My mom’s last Christmas was at home surrounded by family and friends. Everyone gathered around the living room to chatter and keep conversation light. My mom insisted she cooked a turkey and all its dressings. She sustained a light-hearted grin throughout the night which hid how weary she actually felt. After all, earlier that day in the grocery store she threw up at the cash register. And occasionally before dinner time, I could hear her cough from the kitchen, a cough so subtle and yet so vile that only the onset of death could cause it.
My mom was borderline Christmas obsessed. Every year, she adorned the whole house in twinkling lights and garland; she baked homemade gingerbread and sugar cookies virtually every weekend; and she made damn sure that we all gathered around the kitchen table every night to count how many days were left before Christmas on the Advent calendar. Most of all, what I remember is my mom’s Christmas village. She took a seemingly boring counter top in the living room and transform it into an idyllic Christmas fantasy land. She used fake snow that was essentially fluffy cotton as a base, and then she delicately placed these model buildings and houses on top of it. I’d sit by that village with some little toy dolls and play for hours, creating a storybook dream of Christmas in my imagination.

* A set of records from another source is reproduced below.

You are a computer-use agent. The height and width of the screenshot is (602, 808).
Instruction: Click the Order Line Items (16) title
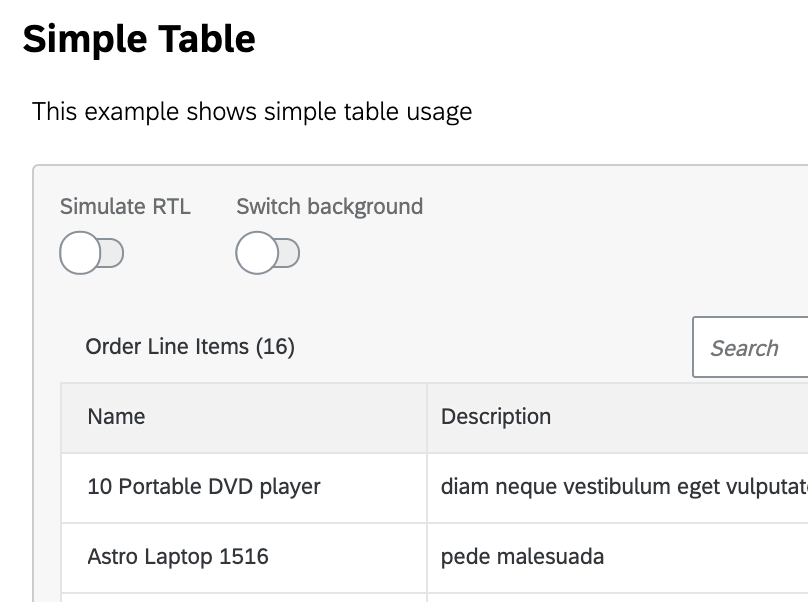pos(189,346)

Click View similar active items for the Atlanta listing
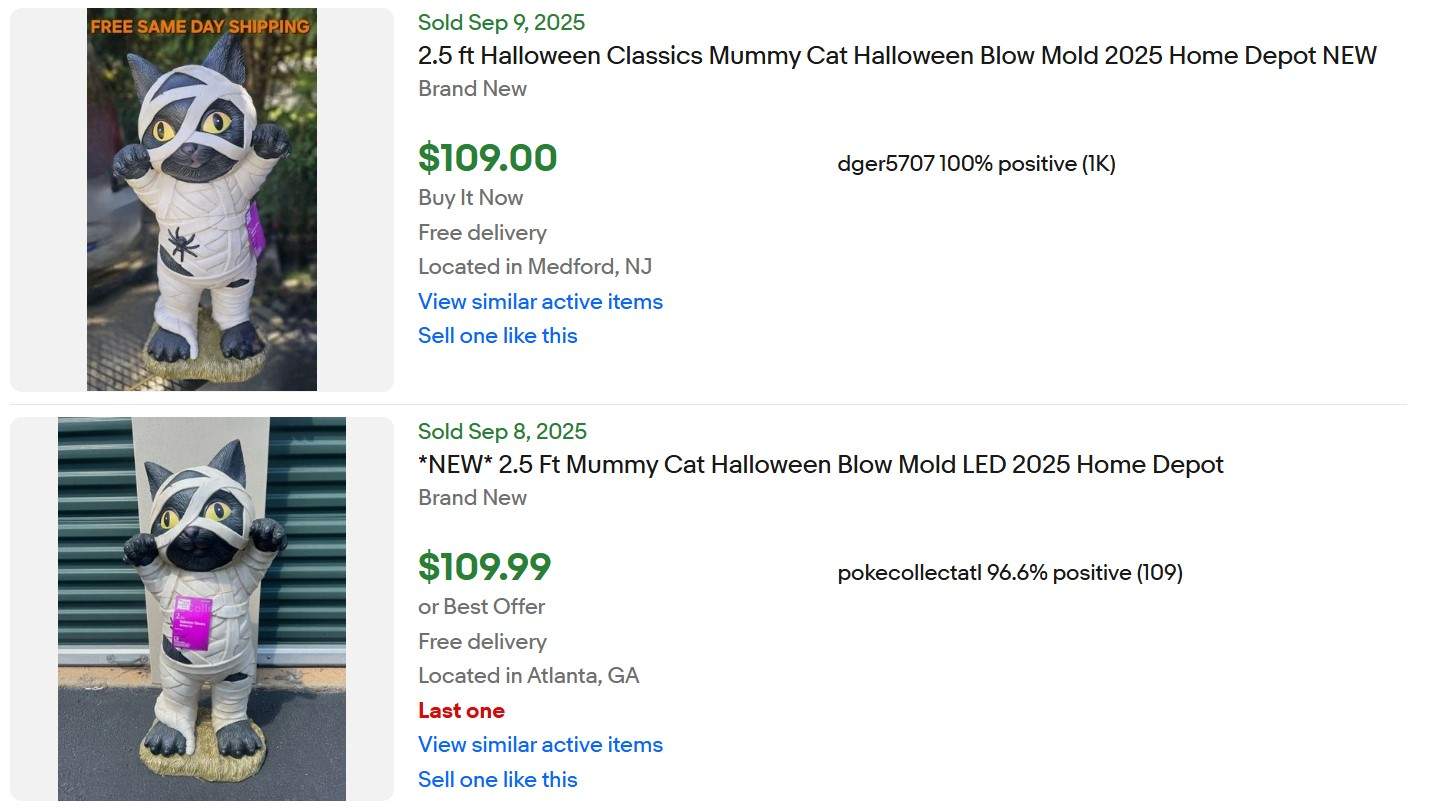coord(540,744)
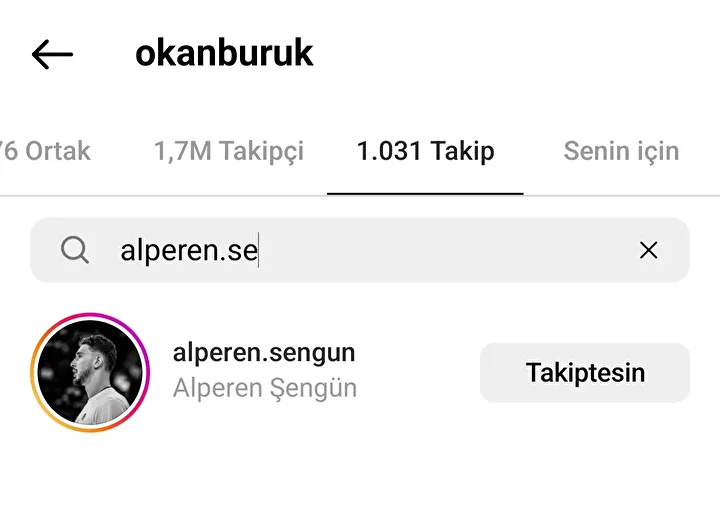
Task: Place cursor in the typed text alperen.se
Action: click(x=189, y=251)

It’s funny, as a child it was often times difficult to understand how quickly my mom’s health was deteriorating. However, one moment that sticks out in my mind is when my mom and dad called me into the living room, and they told me, with my mom’s face sunken ever so slightly, that there would be no Christmas village in the living room that year. My mom simply could not muster the energy. I remember in that moment recognizing my mom’s mortality. That would be her last Christmas. The Christmas village has never been set up since.
The holidays are always tough for me because I had to learn at a young age that life is not a fairytale fantasy like my Christmas village.
The holidays were from that point forward always going to remind me of a loss I can never recover. My heart goes out to everyone this holiday season that has to be reminded of a loved one who has lost their life to breast cancer.
What are some memories during the holidays that you have about someone diagnosed with breast cancer?